» **Exercise brief**: Nothing outside the lines below from the one containing "You are a GUI" through the one containing "Open the 操作マニュアル link" is to be printed; print those exactly, ends included, and drop the pictures.

» **Data to process**:
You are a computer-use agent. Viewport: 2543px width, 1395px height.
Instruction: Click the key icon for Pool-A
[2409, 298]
==
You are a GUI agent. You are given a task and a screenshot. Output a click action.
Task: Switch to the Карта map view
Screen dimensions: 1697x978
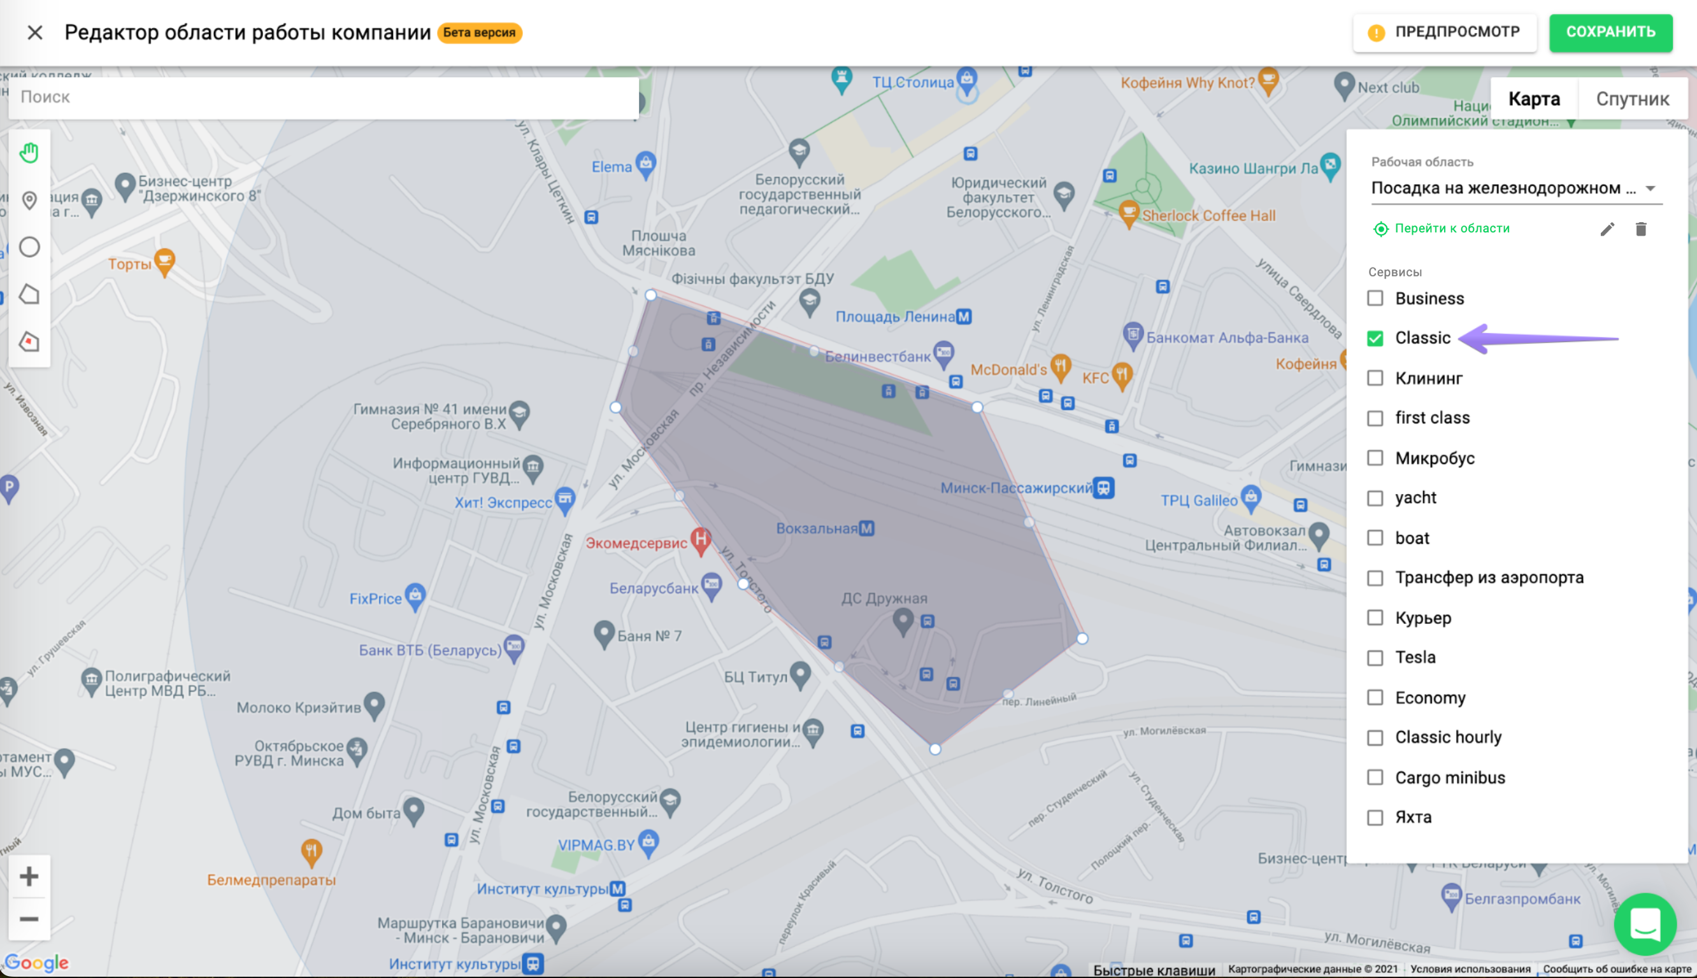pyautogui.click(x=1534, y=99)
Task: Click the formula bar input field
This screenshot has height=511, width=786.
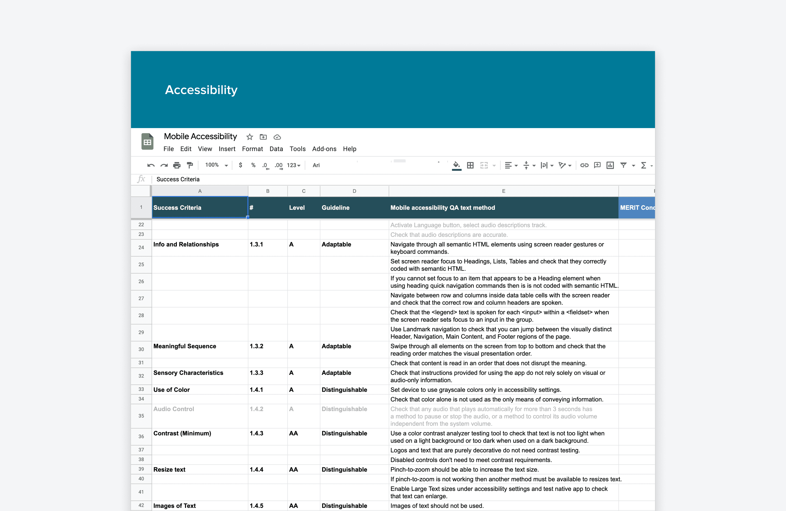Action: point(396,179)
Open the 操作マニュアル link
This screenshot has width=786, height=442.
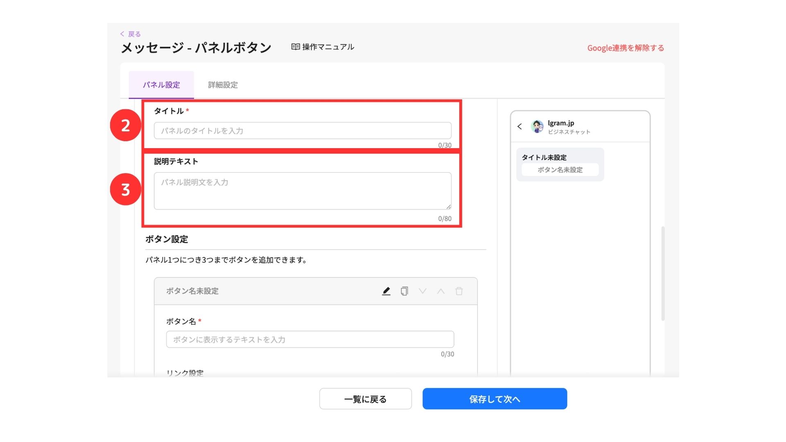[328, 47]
* * *
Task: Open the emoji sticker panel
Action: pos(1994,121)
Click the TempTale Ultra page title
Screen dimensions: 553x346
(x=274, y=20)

» **Solution below**:
You are a GUI agent. You are given a task and a screenshot. Output a click action.
Task: Switch to the Карта map view
Screen dimensions: 1697x978
pyautogui.click(x=1534, y=99)
Task: Click the formula bar input field
This screenshot has height=511, width=786.
Action: point(396,179)
Open the 操作マニュアル link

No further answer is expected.